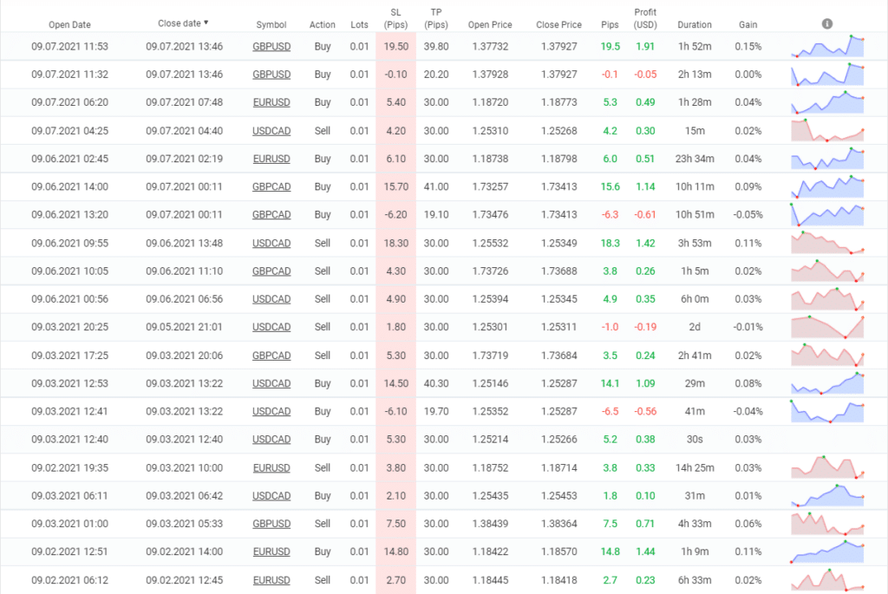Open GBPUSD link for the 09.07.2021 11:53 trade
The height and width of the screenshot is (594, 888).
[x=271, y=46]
...
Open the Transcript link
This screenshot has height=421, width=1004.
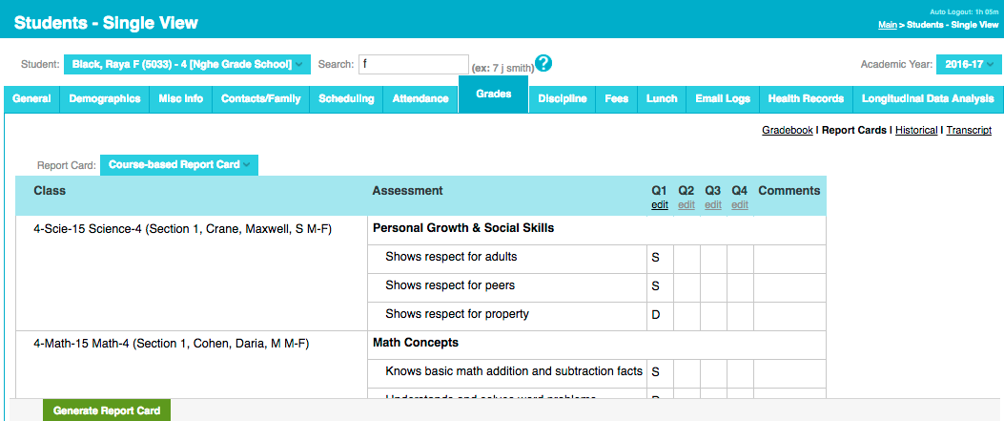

Work instruction — In the entries above, find the line with "Open the Transcript link" and the line with "This screenshot has height=421, width=1004.", then restate word for word both of them and every line between, with nothing more.

Problem solution —
Open the Transcript link
This screenshot has height=421, width=1004.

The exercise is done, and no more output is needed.